**ACTIVITY LIST:**
1. Reproduce the passage on Thailand's post-election politics between "Officials at Thailand's" and "on July 12.", inclusive.
2. Answer these questions from the passage on Thailand's post-election politics:
(a) How much of Mr. Thaksin's assets was confiscated?
(b) Where and on what date will Dr. Tul's group begin protesting?
(c) How old is Dr. Tul?
3. Pick up the passage on Thailand's post-election politics after its final sentence and keep writing it.

---------- QUOTED PASSAGE

It also confiscated $1.46 billion of Mr. Thaksin's assets, infuriating the businessman, who later described the ruling as a way to curb his political reach after the army forced him from office.
Ms. Yingluck and her aides in the pro-Thaksin Puea Thai, or For Thais, Party, couldn't immediately be reached to comment, but she has previously denied any wrongdoing. Mr. Thaksin has always maintained his innocence.
A prominent Puea Thai candidate, Nattawut Saikua, said Dr. Tul should reconsider his protest plans because the people of Thailand have already voted. "It's time to move on," Mr. Nattawut said.
Officials at Thailand's Department of Special Investigations are probing the allegations to decide whether to pursue a case.
Dr. Tul said in a telephone interview that his group, the Network of Citizen Volunteers Protecting the Land, will begin protesting at the headquarters of Thailand's National Anti-Corruption Commission on July 12.
He said the campaign also aims to prevent Thailand's populist politicians from using their electoral mandates to put themselves above the law—such as by passing an amnesty law that might enable Mr. Thaksin to return to Thailand a free man and evade imprisonment on a 2008 corruption conviction.
"Even though Puea Thai won a landslide majority in Parliament and probably feels quite powerful at the moment, we'd like to remind them that they can't do everything they want," said Dr. Tul, 45 years old.
However, the activists, known informally as the "multishirts" because anybody can join their rallies—not just anti-Thaksin protesters who have been known in the past for their yellow attire—might not attract the kind of crowds that have shut down large parts of Bangkok in the past, according to analysts.
"With a landslide victory in the election, it will be difficult for smaller players like Dr. Tul to generate a lot of support," said Pavin Chachavalpongpun at the Institutes of Southeast Asian Studies in Singapore.
Still, many in Bangkok's middle classes are alarmed at the prospect of another pro-Thaksin government taking over power, especially as some similar efforts in the past have snowballed into bigger affairs. Social-networking sites such as Facebook have been deluged with anti-Thaksin messages.
Some people are concerned that Ms. Yingluck's populisteconomic policies, which include increasing Thailand's minimum wages and guaranteeing higher prices for farmers, could speed up inflation.

--------------------
---------- INFORMATION PROVIDED

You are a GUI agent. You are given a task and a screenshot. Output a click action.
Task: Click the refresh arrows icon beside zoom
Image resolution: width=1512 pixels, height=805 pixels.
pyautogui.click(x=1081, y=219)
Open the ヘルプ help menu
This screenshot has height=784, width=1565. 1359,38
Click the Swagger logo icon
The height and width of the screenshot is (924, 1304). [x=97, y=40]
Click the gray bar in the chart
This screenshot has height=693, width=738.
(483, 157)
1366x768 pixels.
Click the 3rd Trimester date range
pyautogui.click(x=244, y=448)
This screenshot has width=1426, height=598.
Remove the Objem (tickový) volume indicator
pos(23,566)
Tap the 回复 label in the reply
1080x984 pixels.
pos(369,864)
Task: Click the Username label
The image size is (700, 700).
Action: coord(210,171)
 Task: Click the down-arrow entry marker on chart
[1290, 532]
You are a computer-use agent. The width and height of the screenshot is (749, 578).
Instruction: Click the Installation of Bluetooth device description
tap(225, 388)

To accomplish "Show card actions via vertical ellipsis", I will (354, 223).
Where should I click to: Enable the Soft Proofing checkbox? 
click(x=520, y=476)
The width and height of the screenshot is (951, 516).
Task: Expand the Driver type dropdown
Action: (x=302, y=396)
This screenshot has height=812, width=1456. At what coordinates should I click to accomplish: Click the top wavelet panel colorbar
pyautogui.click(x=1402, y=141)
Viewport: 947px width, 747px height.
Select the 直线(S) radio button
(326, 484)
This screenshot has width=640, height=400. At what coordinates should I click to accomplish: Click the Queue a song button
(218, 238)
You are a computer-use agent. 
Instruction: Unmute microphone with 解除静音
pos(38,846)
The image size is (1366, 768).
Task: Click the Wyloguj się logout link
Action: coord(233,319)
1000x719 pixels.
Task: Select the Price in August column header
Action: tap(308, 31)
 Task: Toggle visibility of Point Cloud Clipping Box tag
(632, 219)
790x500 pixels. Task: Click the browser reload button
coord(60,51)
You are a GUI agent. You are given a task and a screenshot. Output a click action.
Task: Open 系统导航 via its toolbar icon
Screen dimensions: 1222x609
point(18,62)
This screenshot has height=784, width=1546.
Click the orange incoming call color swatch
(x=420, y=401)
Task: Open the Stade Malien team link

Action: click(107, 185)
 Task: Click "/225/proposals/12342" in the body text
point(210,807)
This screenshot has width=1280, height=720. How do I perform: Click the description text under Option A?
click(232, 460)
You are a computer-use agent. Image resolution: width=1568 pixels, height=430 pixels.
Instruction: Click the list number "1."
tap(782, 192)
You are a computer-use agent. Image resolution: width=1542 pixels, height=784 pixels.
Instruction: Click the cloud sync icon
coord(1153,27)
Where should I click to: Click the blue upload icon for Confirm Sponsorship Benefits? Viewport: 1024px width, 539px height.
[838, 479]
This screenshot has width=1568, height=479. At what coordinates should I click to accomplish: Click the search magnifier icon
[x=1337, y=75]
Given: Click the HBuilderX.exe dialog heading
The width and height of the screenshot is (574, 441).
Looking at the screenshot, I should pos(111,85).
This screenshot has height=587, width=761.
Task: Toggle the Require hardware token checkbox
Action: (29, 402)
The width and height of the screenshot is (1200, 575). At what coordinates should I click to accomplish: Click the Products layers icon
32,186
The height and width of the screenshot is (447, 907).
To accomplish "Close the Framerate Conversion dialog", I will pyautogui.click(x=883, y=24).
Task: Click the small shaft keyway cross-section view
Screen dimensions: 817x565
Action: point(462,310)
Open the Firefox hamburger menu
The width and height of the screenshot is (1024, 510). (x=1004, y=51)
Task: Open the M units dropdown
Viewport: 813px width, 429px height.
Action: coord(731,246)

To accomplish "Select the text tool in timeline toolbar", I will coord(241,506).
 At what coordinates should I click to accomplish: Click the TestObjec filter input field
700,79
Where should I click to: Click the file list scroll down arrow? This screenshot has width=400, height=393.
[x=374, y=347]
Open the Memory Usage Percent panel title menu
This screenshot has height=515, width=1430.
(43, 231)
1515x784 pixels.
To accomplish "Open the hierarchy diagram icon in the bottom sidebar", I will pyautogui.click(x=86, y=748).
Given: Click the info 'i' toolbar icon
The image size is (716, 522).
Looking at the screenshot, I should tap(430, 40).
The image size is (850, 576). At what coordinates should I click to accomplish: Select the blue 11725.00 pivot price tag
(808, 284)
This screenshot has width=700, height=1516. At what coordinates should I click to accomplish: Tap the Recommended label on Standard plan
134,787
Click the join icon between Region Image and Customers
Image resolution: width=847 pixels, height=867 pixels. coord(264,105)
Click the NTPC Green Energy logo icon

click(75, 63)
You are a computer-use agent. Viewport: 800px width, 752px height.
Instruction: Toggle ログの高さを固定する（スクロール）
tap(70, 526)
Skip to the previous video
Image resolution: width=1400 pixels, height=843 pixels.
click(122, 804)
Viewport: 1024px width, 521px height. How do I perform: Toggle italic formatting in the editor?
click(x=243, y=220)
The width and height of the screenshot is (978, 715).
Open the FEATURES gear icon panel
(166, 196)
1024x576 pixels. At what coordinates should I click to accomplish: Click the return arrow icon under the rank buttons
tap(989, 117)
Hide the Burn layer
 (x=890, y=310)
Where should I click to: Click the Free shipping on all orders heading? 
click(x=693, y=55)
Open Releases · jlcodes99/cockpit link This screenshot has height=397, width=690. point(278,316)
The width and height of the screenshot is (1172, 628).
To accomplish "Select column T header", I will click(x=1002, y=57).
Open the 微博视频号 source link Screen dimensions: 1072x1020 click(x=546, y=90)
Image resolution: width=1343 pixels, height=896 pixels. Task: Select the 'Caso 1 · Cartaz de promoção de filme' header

--------------------

**RESPONSES FOR EACH TASK:**
1.
Officials at Thailand's Department of Special Investigations are probing the allegations to decide whether to pursue a case.
Dr. Tul said in a telephone interview that his group, the Network of Citizen Volunteers Protecting the Land, will begin protesting at the headquarters of Thailand's National Anti-Corruption Commission on July 12.

2.
(a) $1.46 billion
(b) At the headquarters of Thailand's National Anti-Corruption Commission, on July 12
(c) 45 years old

3.
Others are worried about Puea Thai's campaign pledge to bring Mr. Thaksin back from his self-imposed exile in Dubai, though in recent days the party has indicated it may be willing to hold off on trying for now.
The telecommunications billionaire is a deeply divisive figure.
He is adored in many parts of rural Thailand for his cheap health-care and easy-credit policies but reviled among some of Thailand's traditional ruling elites for the way he easily dominated the country's fragile democracy and for his alleged corruption.
Thailand's courts already have shown a willingness to take a stand against Mr. Thaksin's supporters. The Constitutional Court removed two pro-Thaksin prime ministers in 2008, one for accepting payments to appear on a television cooking shows, and another for buying votes. When the army toppled him, top generals also justified their actions by accusing him of undermining the authority of revered monarch King Bhumibol Adulyadej.
With Mr. Thaksin's influence again looming over the country, analysts say there is potential for a fresh round of protests to emerge eventually—even if they aren't triggered by Dr. Tul's group.
Mr. Thaksin's critics are still well organized. During the recent elections, some Thaksin opponents launched their own campaign urging people to vote "No" on their ballots and find some other solution to Thailand's problems. A poster campaign portrayed animals such as monkeys, lizards and buffalos dressed up as politicians—a move that angered local animal-rights groups, who said the posters unfairly compared the creatures with Thailand's political leaders.
"The ingredients for another 'shirts' protest are all there," said Paul Chambers, a professor at Payap University in Chiang Mai, northern Thailand.